Already by doing this malarkey we’re doing something odd, by which I mean something unusual. But that’s no bad thing! Most of what’s “usual” about society is perverse, unnatural and a little insane once you look at it objectively (that’s a long story… which I’m working on!)
One of these aspects is that there seems to be a socially conventional place to express your sexuality – in clubs, when a little (or a lot) drunk and dressed up. What we’re talking about here really is a socially endorsed zoo – “do not be sexual outside these walls, it’s not appropriate anywhere else”. The systems of control once again imposing on our naturally evolved desires and functions.
For we are all animals, we are all sexual creatures. Consequently a trouble a lot of my students have is expressing their sexuality outside of this environment, because it’s “weird”. Anything you do which goes against your cultural indoctrination will feel weird. But eventually “weird” becomes “liberating” because expressing your sexuality to someone you find attractive is the most natural thing in the world. And because it’s natural, it’s taboo.
Without a doubt, hands down, no exceptions, my greatest interactions in the cold light of sober real life daytime have been when my sexuality was most explicitly expressed, and I don’t mean in words. Words are child’s play – words are a recent development, words are a thing we only just made up as human beings, in the last 50 000 years or so (although it’s impossible to say, really). Compare that to the 6 odd million year development of our genus, and you can see why words just aren’t all they’re cracked up to be. So when you see that attractive potential mate, allow that feeling to come through, rather than suppressing it as society tells you to. It will provide you with great power. Anyone watching will say “wow, she was loving it!” but if they hear the content of the conversation they might say “wow… that was really boring!”
So don’t wait for the club and the alcohol to give you permission to access the wonderful and awesome power of your sexual desire – it’s your desire, not society’s – and real freedom means expressing it when you feel the need to.
Another element of this is that I’m more and more convinced about the objectification that surrounds our society.
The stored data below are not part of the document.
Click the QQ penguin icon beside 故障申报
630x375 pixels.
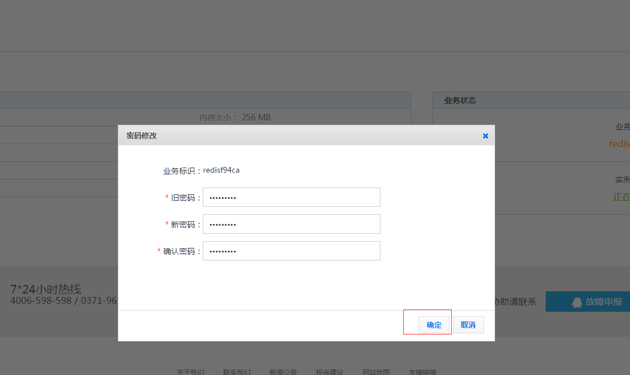point(576,302)
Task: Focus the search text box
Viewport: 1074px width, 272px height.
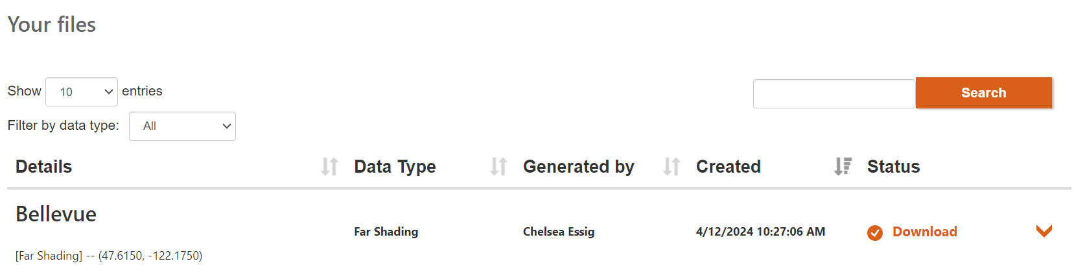Action: (x=834, y=93)
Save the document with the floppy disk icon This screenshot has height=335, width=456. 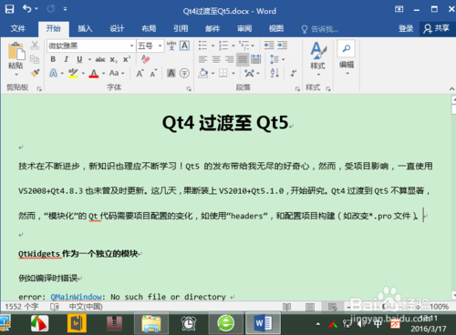pos(9,9)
The MRAs will often deny sexual objectification, but they have a lot to learn about using their empathy (or rather, undoing the social conditioning which suppresses it). If you step into the shoes of an attractive girl (or talk to them) you will find it’s everywhere. Why do they object to it? Can’t they take a compliment? The answer is that they, like all of us, want to feel human, not an object.
So by accessing our sexuality and expressing it honestly, openly and with feeling, rather than thinking, we begin to overcome the social conditioning and at the same time provide an antidote to the very real problem that is harassment and objectification.